| Olivier Commowick |
Warping an anatomical atlas towards a patient image allows the simultaneous segmentation of structures, for example in the context of radiotherapy treatment planning. This is particularly interesting for brain images, since they contain a large number of small but important structures (optical nerves, grey nuclei, etc.). However, the variability induced by the presence of a tumor, a surgical resection or more generally lesions that are not present in the digital atlas, prevents an accurate registration between the atlas and the patient images.

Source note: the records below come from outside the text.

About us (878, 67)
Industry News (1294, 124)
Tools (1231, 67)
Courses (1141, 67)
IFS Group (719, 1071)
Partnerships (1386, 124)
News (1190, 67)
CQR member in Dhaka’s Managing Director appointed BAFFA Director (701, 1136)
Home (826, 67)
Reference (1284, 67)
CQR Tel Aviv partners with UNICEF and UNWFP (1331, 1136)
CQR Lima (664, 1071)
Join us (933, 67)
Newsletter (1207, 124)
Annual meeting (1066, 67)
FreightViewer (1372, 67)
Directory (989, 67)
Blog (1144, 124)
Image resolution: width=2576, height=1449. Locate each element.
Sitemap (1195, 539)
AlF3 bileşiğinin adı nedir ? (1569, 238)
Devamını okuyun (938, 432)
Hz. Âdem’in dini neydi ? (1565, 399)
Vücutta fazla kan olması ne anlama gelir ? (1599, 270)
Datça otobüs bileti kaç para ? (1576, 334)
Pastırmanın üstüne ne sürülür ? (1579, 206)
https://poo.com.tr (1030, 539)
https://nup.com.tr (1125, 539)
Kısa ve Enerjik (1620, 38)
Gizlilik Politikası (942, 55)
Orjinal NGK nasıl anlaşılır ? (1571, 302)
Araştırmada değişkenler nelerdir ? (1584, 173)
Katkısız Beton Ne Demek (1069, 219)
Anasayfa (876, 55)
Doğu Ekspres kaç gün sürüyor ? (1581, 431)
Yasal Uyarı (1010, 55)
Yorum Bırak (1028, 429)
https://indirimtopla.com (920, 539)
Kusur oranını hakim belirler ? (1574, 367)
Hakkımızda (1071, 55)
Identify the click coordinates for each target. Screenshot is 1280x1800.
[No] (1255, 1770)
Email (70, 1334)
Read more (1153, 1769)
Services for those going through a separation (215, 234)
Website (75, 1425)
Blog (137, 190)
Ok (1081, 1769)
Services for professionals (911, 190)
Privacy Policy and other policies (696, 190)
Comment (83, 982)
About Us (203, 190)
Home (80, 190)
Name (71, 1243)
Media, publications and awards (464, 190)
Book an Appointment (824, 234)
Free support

To tackle this problem, we have introduced in [1] a general method to take into account a lesion mask in the registration algorithm. Although this article was developed for a specific registration method, its principle is applicable with minor modifications to any registration method. The mask may be obtained using either manual delineation or automatic methods based on the detection of outlier intensities in the joint histograms of several modalities [1,2]. Taking into account this mask in the registration then amounts to decrease the confidence in the matchings corresponding to the lesion mask and therefore computing the deformation in the lesions region as an interpolation of the neighboring deformation.
We have applied this registration to atlas-based segmentation of brain images for radiotherapy planning in two cases: first when a large tumor is present, allowing to obtain deformations much more realistic (see Fig. 1); and in the case of a surgical resection of a tumor , where our method allows for a much better segmentation of the surrounding regions (see Fig. 2).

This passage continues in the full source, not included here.